The Vulnerability of the Strong Sex - Treatment, Care and Masculinity (completed)
Is health education and treatment gendered? Do implicit conceptions of gender make it easy or hard for men to cope in a situation of serious illness? How do they handle their masculinity and what is the reaction of their social milieu - health personnel, family and friends, and colleagues? Do the latter rely upon the strong sex
About the project
The aim of this project is to shed light on the role of masculinity in health education, treatment and care, using men with cancer as case material. We will shed light on implicit understandings of masculinity, and its ethnic, class and generational foundations, and how these understandings are being "done" in education, in the design and practice of hospital treatments, and among family, friends and work. We will uncover how the links between the various institutions and groups can give an understanding of how these pressure factors or forces are related, and where changes designed to promote good health can most fruitfully be initiated. It is basic research in its aim at developing and making use of an approach - Institutional Ethnography - which, in spite of its international estimation, is as yet little known or used in Scandinavia. It is applied research in its aim to produce knowledge about an actual problem in such a way as to contribute to promoting health and preventive action
The project consists of two parts. The first part focuses on the institutions of education and treatment and the second part focuses on the role of family, friends and work. For both parts a variety of interdisciplinary and qualitative approaches will be used, including fieldwork, interviews and analyses of texts and documents.
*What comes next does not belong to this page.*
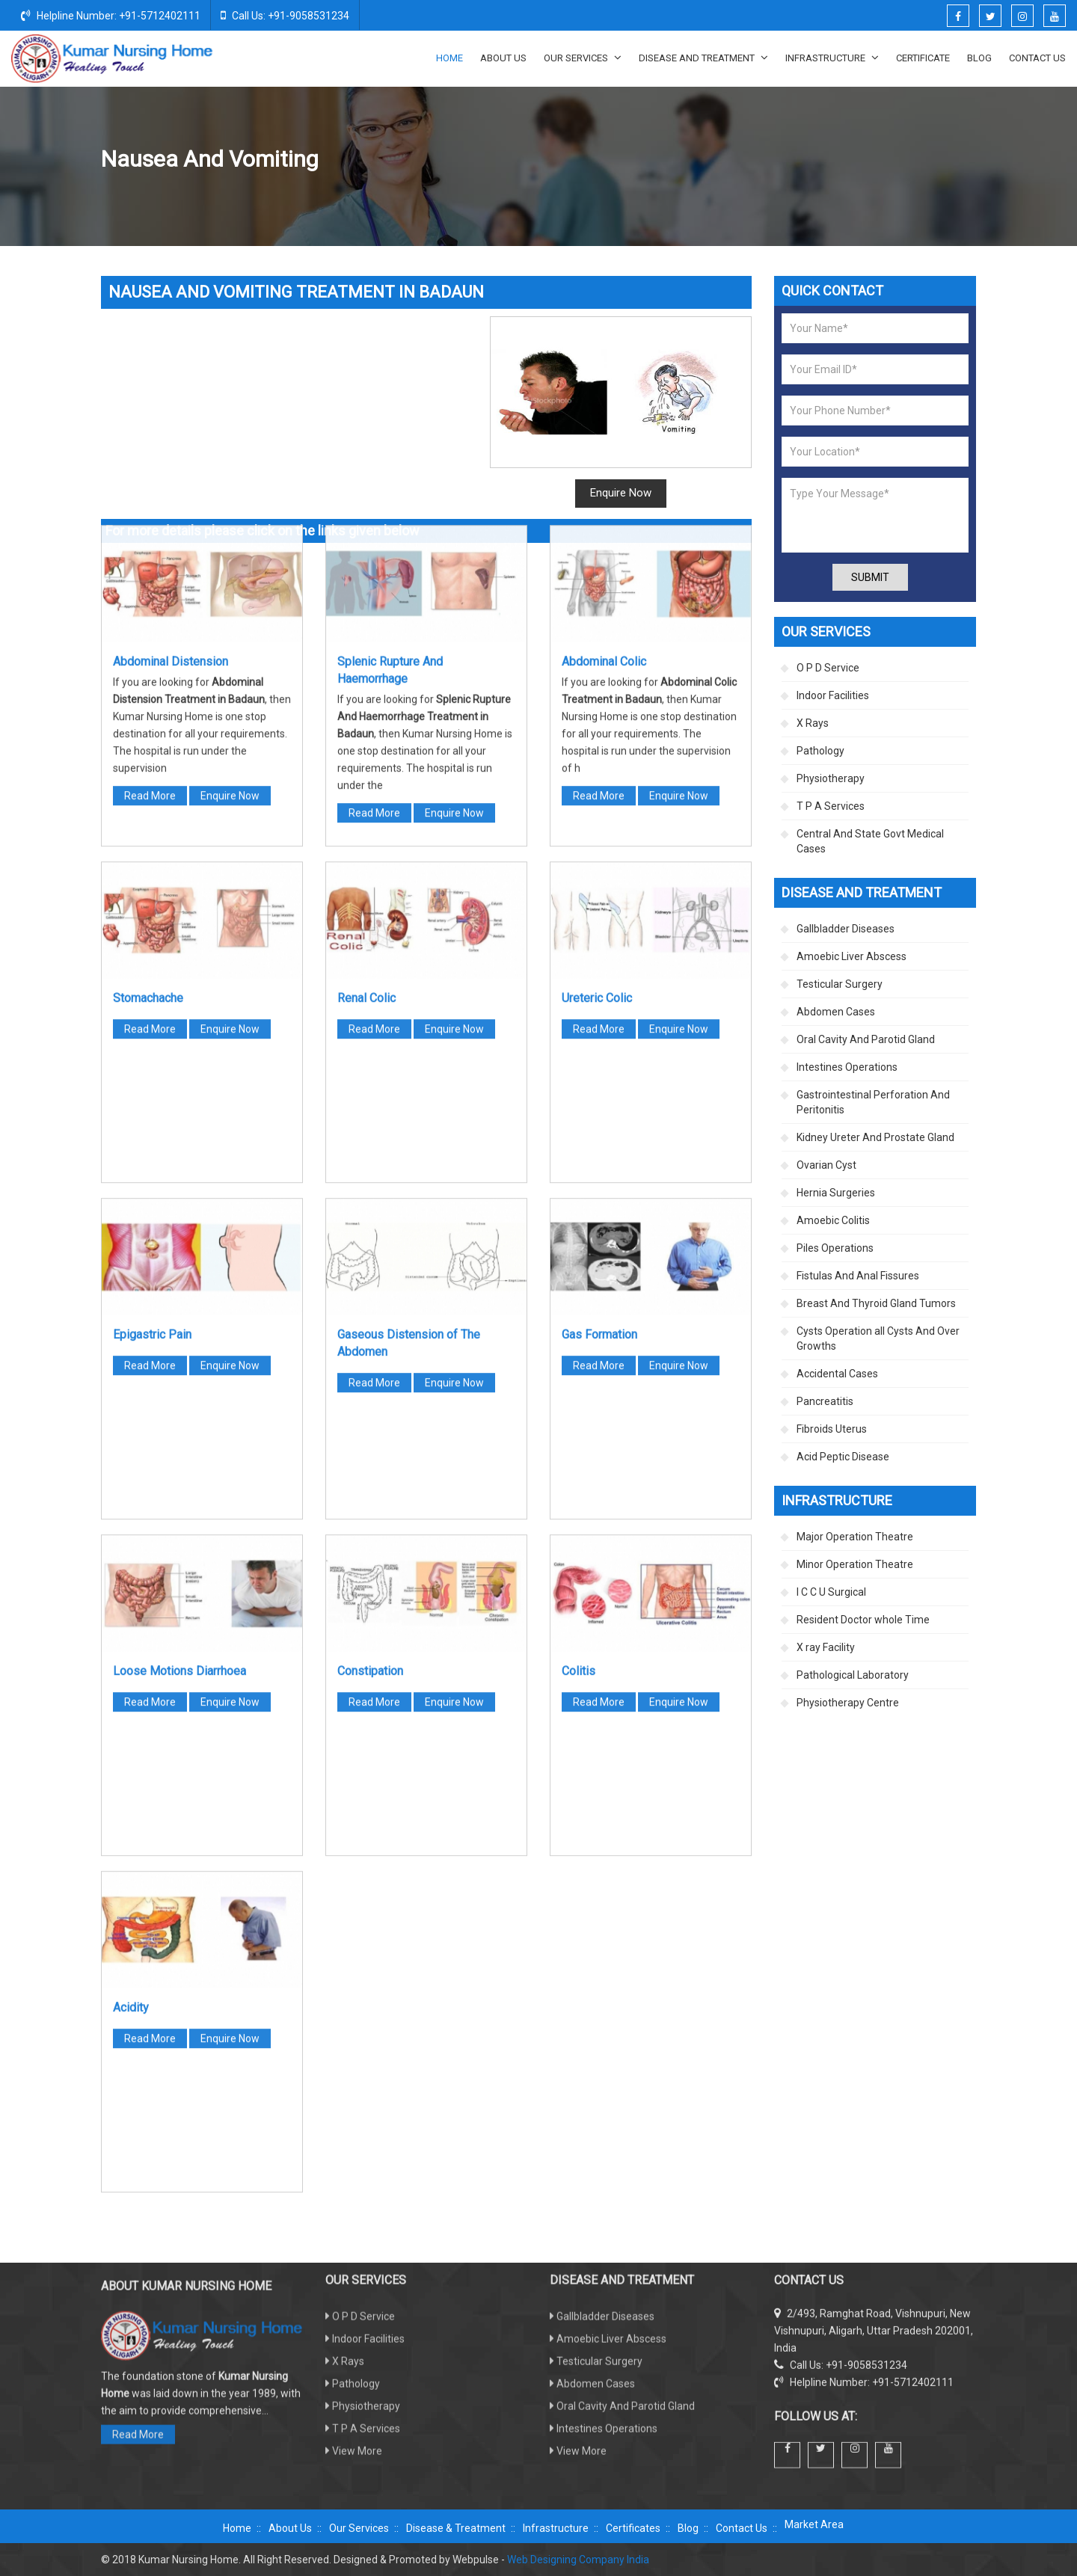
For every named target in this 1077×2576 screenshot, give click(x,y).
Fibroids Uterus (832, 1429)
Specific methods and techniques developed in previous research projects, such as thematic diaries, experience narratives,
Memory work will be further developed in this project, as will concepts such as "embodied habits", "bodily competence" and "bodily readiness" - especially in relation to behavioural change. The epistemological approach of the project will be as mentioned above, Institutional Ethnography, which will guide how the different institutions and elements of both parts of the project are connected. Mapping the links from micro to macro levels, and vice versa, through Institutional Ethnography, connects national, regional and local levels to make generalizable knowledge possible. As such the project is twofold; basic research, to develop and make use of Institutional Ethnography, and applied research to produce knowledge about an actual problem in order to contribute to promoting health and preventive action.
Marianne Inez Lien, Venke F. Johansen og Thomas Westergren, all at Agder University.